The data below holds a line containing "Marketing Quiz - Set 35 (433, 989)" and a line containing "Postal / Sorting"; please quote exactly those two lines and every line between them, and nothing else.

○ ○ ○

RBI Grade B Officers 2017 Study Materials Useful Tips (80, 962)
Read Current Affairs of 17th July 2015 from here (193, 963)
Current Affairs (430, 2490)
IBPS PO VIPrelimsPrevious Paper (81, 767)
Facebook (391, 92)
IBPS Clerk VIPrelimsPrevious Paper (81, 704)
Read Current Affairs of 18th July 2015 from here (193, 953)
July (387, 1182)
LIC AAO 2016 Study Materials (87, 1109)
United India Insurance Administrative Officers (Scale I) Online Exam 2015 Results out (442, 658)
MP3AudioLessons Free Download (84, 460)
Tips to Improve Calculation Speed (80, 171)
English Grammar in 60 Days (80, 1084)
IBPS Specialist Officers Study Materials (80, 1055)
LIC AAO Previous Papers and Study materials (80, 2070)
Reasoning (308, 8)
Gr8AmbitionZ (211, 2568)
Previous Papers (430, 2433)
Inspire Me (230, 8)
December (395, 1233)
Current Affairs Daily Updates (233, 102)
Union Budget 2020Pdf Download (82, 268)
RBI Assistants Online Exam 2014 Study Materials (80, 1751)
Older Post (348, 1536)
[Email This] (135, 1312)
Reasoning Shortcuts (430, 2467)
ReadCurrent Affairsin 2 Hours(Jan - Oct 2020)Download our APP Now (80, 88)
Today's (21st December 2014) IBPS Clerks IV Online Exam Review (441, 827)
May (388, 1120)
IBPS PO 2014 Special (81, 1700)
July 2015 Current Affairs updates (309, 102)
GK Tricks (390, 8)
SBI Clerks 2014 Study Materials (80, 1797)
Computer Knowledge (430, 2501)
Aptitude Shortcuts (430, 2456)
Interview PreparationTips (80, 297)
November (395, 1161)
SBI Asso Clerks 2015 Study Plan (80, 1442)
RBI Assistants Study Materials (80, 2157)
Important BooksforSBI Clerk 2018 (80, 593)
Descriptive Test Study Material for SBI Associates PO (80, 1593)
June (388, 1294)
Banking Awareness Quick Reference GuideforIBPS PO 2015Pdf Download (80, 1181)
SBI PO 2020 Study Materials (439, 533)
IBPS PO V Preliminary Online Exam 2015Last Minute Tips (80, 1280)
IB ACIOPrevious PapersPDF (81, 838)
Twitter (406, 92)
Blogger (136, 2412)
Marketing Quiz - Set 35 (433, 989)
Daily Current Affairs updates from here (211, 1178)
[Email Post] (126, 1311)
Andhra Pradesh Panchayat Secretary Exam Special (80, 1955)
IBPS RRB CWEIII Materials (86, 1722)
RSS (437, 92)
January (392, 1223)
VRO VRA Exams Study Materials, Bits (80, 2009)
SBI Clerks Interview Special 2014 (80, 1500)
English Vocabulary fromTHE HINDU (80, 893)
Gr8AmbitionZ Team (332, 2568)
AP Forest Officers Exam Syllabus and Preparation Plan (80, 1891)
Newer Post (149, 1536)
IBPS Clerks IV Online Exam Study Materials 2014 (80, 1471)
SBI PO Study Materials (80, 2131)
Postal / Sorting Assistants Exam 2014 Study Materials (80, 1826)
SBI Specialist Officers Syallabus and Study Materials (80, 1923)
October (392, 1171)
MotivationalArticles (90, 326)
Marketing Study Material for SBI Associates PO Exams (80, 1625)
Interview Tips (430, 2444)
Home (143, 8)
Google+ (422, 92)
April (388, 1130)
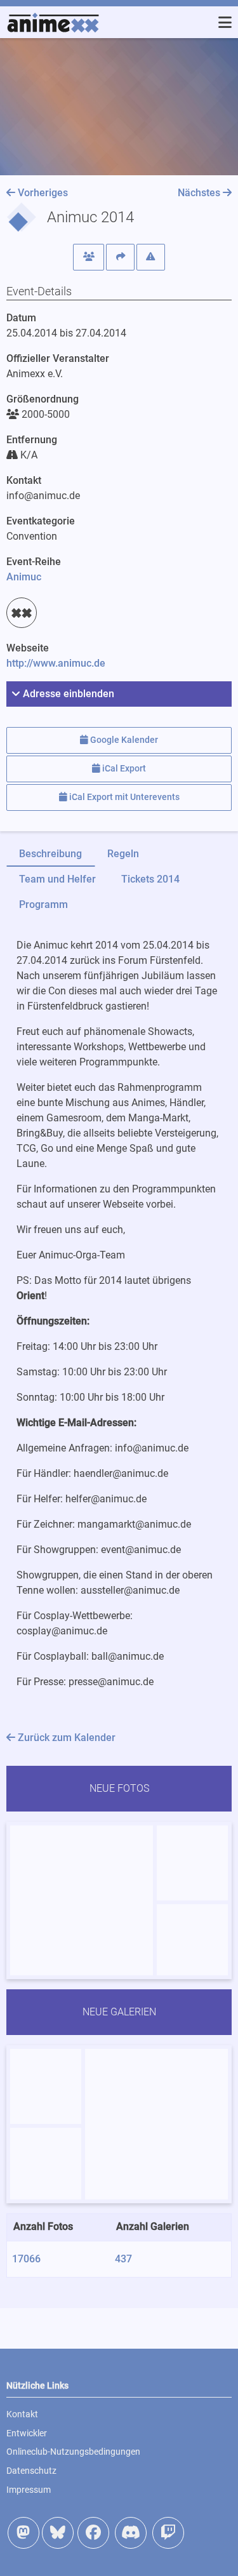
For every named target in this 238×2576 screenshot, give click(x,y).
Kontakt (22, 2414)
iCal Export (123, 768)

○ ○ ○

-- Task result --
Marketing Quiz - Set 35 (433, 989)
Daily Current Affairs updates from here (211, 1178)
[Email Post] (126, 1311)
Andhra Pradesh Panchayat Secretary Exam Special (80, 1955)
IBPS RRB CWEIII Materials (86, 1722)
RSS (437, 92)
January (392, 1223)
VRO VRA Exams Study Materials, Bits (80, 2009)
SBI Clerks Interview Special 2014 (80, 1500)
English Vocabulary fromTHE HINDU (80, 893)
Gr8AmbitionZ Team (332, 2568)
AP Forest Officers Exam Syllabus and Preparation Plan (80, 1891)
Newer Post (149, 1536)
IBPS Clerks IV Online Exam Study Materials 2014 (80, 1471)
SBI PO Study Materials (80, 2131)
Postal / Sorting Assistants Exam 2014 Study Materials (80, 1826)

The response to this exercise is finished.